=== GIVEN EXERCISE ===
Rewrite the lines from the one containing "Image resolution: width=533" up to and including the one containing "center [222, 804].", with "Our Leadership" changed to "Our Team" and nothing else altered.

++++ PROVIDED DATA ++++

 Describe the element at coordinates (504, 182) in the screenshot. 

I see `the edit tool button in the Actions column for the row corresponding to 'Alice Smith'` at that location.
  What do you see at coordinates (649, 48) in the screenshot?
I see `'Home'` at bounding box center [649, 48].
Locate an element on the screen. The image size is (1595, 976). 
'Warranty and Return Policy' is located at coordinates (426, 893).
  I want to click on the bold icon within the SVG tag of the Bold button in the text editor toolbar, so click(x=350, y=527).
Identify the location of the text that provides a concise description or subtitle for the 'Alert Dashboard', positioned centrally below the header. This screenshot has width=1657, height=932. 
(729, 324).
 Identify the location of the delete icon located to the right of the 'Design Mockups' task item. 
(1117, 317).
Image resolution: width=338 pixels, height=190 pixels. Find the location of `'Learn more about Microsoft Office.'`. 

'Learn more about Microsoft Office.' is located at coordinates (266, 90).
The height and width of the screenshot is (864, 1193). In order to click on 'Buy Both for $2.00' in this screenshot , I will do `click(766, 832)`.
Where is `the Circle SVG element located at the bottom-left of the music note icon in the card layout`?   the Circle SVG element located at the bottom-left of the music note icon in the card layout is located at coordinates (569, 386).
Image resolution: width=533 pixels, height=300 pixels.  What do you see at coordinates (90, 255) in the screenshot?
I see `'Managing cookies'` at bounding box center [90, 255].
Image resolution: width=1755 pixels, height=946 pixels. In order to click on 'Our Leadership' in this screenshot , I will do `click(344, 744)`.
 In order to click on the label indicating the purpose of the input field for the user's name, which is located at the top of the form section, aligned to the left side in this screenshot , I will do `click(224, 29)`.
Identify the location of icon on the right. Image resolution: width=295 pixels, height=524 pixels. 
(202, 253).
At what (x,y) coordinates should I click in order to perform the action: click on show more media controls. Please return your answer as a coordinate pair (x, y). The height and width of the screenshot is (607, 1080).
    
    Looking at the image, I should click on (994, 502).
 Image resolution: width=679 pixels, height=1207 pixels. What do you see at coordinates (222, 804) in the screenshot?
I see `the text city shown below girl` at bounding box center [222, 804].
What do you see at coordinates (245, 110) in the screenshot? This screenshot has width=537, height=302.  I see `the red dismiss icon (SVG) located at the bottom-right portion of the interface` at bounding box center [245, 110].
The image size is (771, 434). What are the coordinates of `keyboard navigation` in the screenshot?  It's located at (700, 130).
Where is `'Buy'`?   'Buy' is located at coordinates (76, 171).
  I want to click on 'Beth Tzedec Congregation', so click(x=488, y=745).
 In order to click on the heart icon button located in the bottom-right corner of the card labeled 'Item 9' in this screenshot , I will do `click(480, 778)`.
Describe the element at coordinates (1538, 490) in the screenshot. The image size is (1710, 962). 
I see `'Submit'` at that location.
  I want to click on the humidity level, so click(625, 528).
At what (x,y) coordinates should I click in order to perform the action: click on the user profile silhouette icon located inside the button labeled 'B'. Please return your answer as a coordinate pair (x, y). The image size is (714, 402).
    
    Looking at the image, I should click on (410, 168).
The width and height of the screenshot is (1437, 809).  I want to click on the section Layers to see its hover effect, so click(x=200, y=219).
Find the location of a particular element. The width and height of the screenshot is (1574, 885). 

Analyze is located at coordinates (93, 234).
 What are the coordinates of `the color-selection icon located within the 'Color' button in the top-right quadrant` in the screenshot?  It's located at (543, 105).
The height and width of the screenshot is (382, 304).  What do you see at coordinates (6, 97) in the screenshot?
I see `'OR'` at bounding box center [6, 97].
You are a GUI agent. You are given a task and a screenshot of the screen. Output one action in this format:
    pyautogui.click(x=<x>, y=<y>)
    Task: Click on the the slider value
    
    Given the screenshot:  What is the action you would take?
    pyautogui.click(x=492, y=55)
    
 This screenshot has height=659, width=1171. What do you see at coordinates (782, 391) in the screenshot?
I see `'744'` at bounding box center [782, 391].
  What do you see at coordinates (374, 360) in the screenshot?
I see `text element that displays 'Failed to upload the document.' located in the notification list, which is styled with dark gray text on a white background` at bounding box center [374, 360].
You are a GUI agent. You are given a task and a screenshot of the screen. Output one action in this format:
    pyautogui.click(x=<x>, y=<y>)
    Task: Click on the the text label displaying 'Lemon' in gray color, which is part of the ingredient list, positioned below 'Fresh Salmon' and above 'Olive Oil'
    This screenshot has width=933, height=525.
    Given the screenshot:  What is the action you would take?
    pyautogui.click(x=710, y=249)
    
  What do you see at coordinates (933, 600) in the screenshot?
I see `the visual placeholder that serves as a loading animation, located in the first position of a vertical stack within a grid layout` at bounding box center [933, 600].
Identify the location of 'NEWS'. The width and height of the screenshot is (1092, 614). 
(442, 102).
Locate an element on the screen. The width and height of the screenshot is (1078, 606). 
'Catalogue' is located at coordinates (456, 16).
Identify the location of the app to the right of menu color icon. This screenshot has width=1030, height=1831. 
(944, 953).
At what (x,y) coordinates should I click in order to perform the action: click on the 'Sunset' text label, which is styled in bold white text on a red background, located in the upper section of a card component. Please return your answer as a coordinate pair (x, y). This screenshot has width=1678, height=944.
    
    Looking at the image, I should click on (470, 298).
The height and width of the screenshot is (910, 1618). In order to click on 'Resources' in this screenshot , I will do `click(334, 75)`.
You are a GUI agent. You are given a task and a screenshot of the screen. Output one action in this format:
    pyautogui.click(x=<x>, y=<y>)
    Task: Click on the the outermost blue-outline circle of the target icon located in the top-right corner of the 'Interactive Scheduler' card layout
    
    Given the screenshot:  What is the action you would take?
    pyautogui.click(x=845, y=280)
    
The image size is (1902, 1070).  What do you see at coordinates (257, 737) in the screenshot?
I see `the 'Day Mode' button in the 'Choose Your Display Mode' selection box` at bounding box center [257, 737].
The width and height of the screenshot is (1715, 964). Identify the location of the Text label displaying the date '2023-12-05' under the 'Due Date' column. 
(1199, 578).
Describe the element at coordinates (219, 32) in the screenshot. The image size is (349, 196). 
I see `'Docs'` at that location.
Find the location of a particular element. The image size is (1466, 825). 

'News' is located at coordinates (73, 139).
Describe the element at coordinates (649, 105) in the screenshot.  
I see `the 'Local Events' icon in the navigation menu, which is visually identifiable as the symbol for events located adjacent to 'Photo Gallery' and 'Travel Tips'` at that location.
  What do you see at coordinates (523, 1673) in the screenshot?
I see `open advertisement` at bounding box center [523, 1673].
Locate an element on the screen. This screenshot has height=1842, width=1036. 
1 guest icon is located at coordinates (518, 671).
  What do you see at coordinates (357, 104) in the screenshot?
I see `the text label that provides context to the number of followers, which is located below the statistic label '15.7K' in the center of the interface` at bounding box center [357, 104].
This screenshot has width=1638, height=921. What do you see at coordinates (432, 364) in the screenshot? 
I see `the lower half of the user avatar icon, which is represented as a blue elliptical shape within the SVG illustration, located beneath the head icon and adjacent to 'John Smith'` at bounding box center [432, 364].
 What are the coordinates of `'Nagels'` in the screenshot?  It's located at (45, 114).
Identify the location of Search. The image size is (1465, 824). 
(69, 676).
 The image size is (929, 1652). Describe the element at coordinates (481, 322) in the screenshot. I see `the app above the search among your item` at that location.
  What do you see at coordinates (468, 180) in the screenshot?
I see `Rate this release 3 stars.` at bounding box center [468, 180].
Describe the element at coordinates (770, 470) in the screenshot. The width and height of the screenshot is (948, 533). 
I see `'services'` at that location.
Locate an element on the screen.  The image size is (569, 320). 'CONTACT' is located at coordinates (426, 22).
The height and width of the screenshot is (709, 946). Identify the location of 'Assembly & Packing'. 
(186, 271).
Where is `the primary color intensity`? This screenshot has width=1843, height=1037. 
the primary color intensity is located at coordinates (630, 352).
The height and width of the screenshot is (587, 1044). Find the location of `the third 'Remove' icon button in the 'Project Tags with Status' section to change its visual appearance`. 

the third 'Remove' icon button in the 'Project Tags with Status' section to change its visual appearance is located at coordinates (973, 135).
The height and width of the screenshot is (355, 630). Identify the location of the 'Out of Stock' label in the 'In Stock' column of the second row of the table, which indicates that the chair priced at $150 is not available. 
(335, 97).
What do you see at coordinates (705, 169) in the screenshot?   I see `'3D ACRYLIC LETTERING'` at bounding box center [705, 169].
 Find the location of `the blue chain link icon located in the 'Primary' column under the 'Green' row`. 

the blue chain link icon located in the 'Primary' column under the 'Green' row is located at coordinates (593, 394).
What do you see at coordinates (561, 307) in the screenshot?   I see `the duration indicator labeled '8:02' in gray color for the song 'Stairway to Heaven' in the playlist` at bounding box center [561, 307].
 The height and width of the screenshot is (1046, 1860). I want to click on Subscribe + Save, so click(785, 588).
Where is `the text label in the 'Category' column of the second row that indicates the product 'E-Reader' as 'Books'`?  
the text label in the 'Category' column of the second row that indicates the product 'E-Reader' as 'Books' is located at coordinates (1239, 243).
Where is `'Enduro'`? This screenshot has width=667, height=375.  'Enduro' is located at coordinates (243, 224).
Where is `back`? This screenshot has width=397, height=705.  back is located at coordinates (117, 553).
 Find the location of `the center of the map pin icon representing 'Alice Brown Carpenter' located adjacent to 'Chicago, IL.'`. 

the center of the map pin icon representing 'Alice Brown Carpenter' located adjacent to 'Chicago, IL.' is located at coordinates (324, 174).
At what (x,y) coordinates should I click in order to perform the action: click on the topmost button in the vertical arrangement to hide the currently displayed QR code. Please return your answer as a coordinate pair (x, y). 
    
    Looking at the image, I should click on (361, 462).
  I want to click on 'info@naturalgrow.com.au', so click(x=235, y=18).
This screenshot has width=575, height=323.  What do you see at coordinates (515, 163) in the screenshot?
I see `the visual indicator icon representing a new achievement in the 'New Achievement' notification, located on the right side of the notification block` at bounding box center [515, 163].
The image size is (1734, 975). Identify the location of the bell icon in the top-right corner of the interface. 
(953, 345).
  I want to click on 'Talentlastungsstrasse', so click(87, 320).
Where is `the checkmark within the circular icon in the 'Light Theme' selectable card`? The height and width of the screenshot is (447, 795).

++++

=== WRITTEN SOLUTION ===
Image resolution: width=533 pixels, height=300 pixels.  What do you see at coordinates (90, 255) in the screenshot?
I see `'Managing cookies'` at bounding box center [90, 255].
Image resolution: width=1755 pixels, height=946 pixels. In order to click on 'Our Team' in this screenshot , I will do `click(344, 744)`.
 In order to click on the label indicating the purpose of the input field for the user's name, which is located at the top of the form section, aligned to the left side in this screenshot , I will do `click(224, 29)`.
Identify the location of icon on the right. Image resolution: width=295 pixels, height=524 pixels. 
(202, 253).
At what (x,y) coordinates should I click in order to perform the action: click on show more media controls. Please return your answer as a coordinate pair (x, y). The height and width of the screenshot is (607, 1080).
    
    Looking at the image, I should click on (994, 502).
 Image resolution: width=679 pixels, height=1207 pixels. What do you see at coordinates (222, 804) in the screenshot?
I see `the text city shown below girl` at bounding box center [222, 804].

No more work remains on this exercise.